WHAT TO PRODUCE:
Scan the following material for the string "Given" and copy each line in which it appears.

DATA SUPPLIED:
============

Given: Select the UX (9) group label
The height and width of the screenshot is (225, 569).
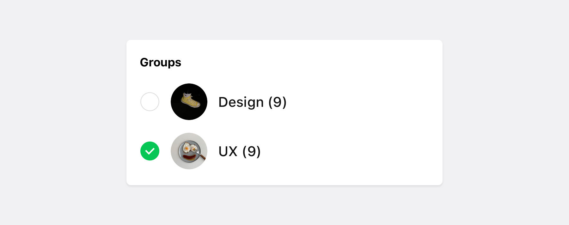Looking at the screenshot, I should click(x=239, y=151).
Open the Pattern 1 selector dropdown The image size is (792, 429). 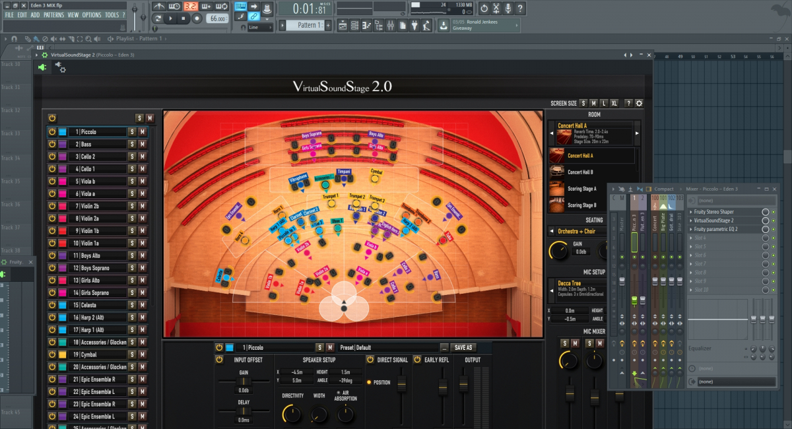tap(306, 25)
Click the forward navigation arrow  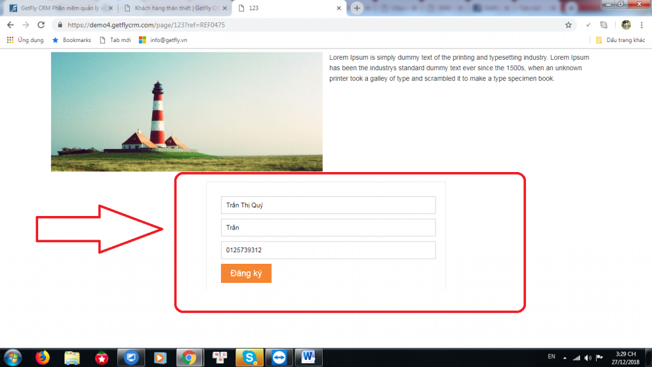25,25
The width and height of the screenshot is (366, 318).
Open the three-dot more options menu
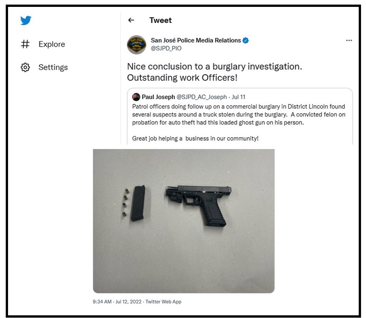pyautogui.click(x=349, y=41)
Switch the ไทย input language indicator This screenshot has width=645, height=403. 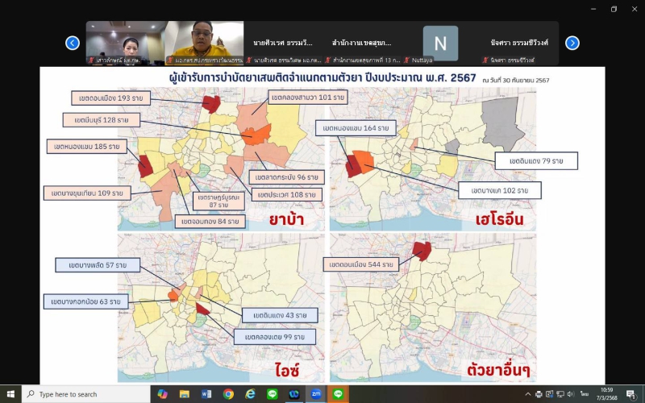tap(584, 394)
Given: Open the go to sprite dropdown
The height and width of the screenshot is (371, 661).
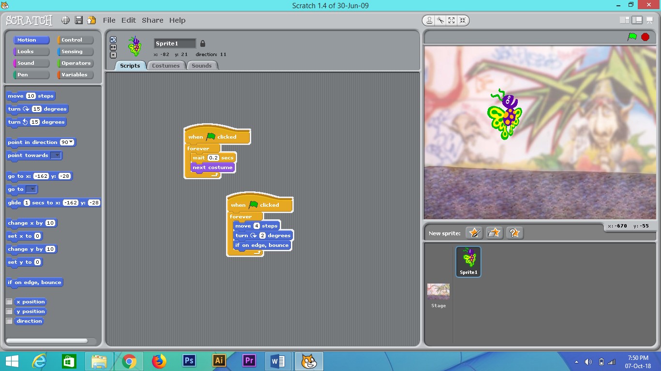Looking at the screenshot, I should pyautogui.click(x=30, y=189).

============

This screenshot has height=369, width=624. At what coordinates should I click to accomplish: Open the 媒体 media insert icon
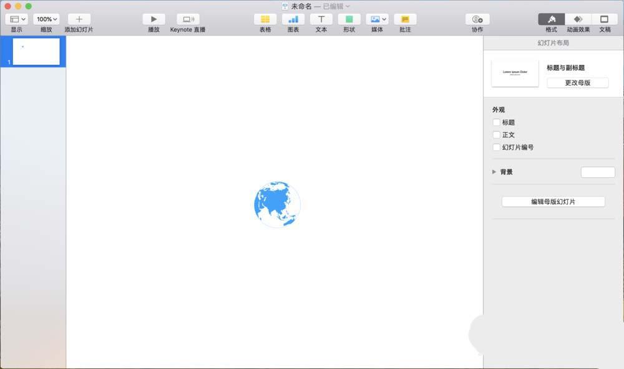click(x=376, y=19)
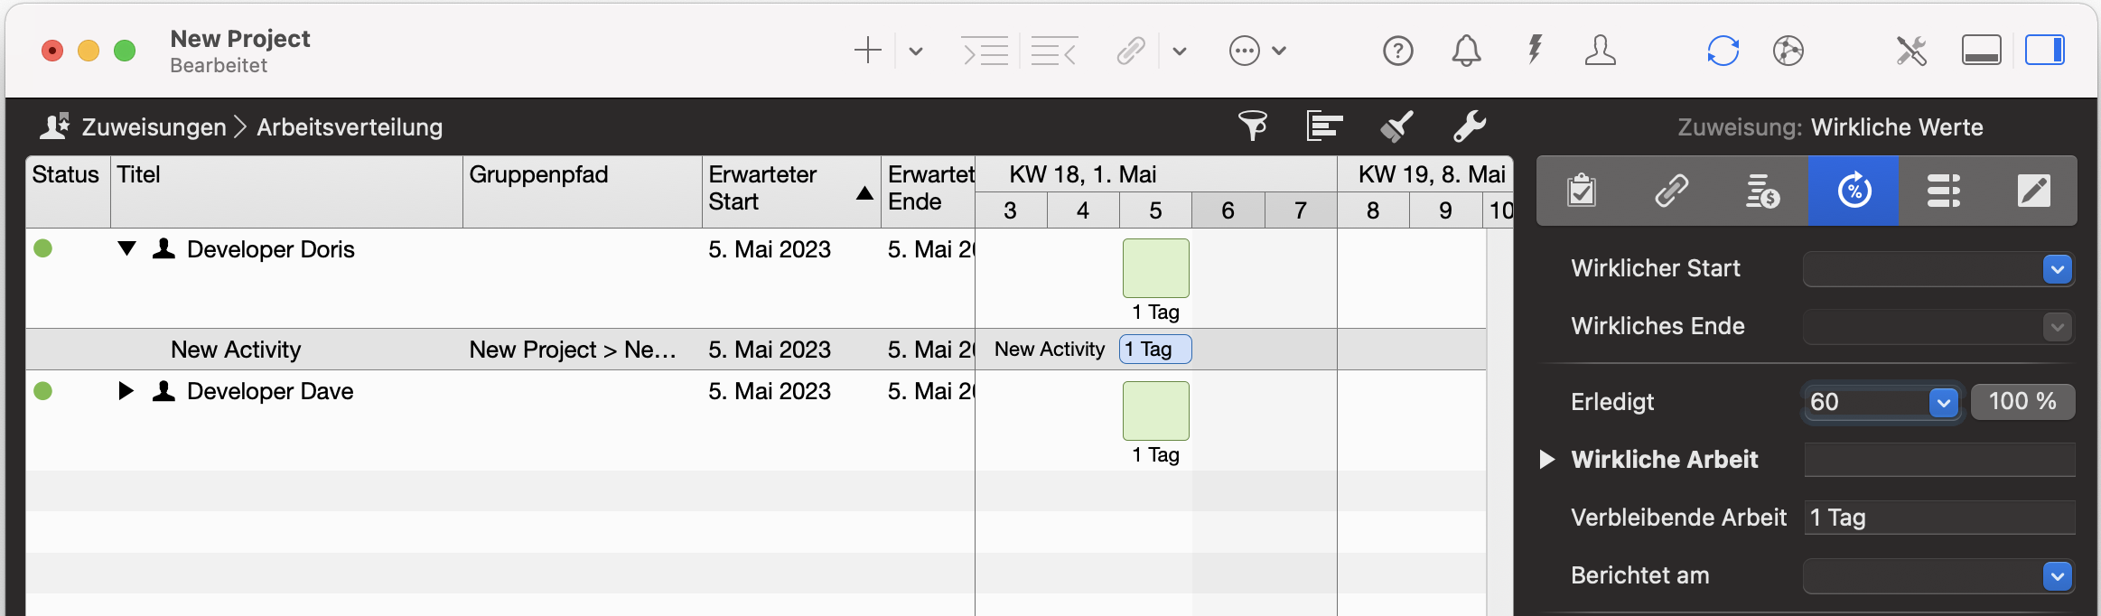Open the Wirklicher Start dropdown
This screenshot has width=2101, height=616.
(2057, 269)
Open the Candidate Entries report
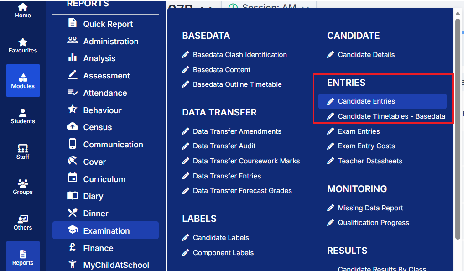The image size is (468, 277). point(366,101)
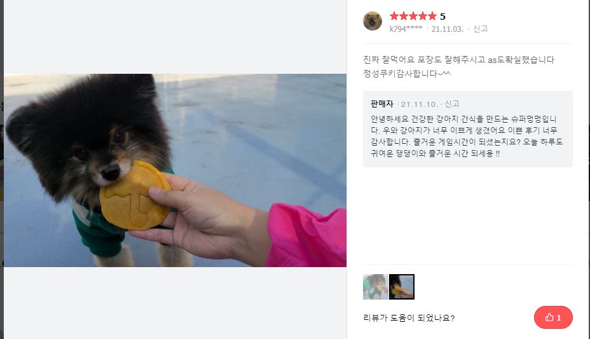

============

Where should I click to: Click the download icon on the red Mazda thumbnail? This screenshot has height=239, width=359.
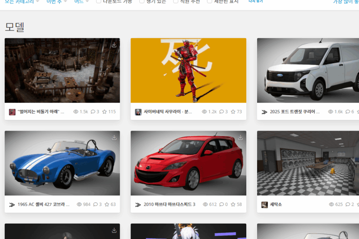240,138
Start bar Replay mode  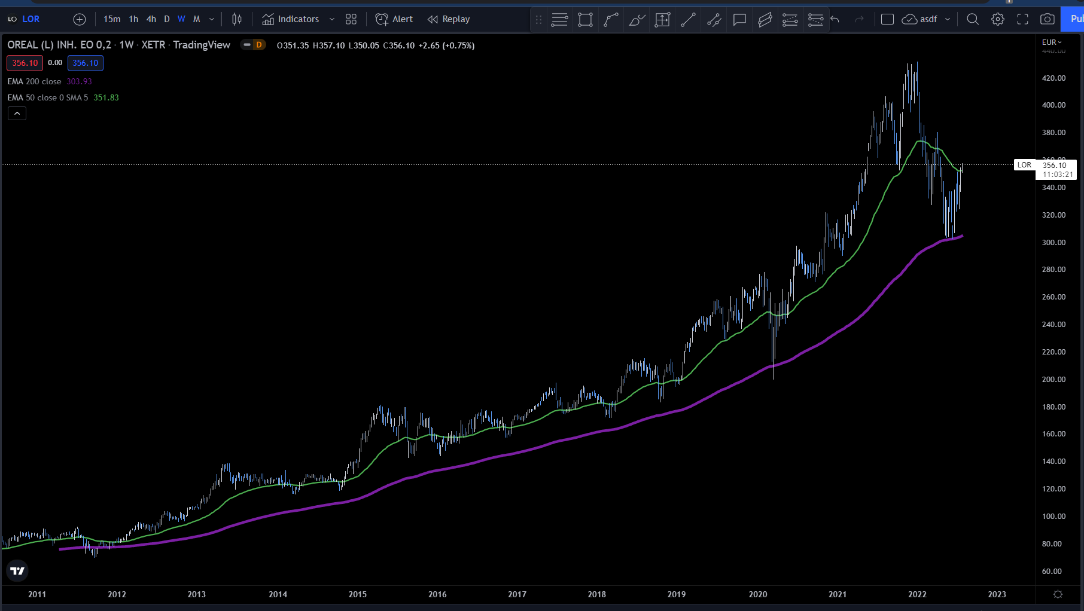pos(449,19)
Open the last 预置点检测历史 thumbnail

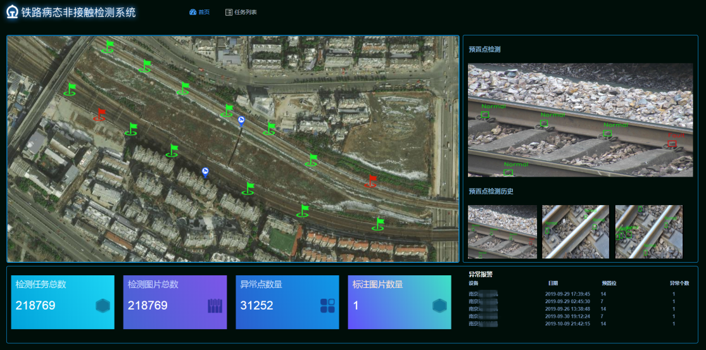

============

EXERCISE OUTPUT:
Given: Select the UX (9) group label
Given: Open the go to sprite dropdown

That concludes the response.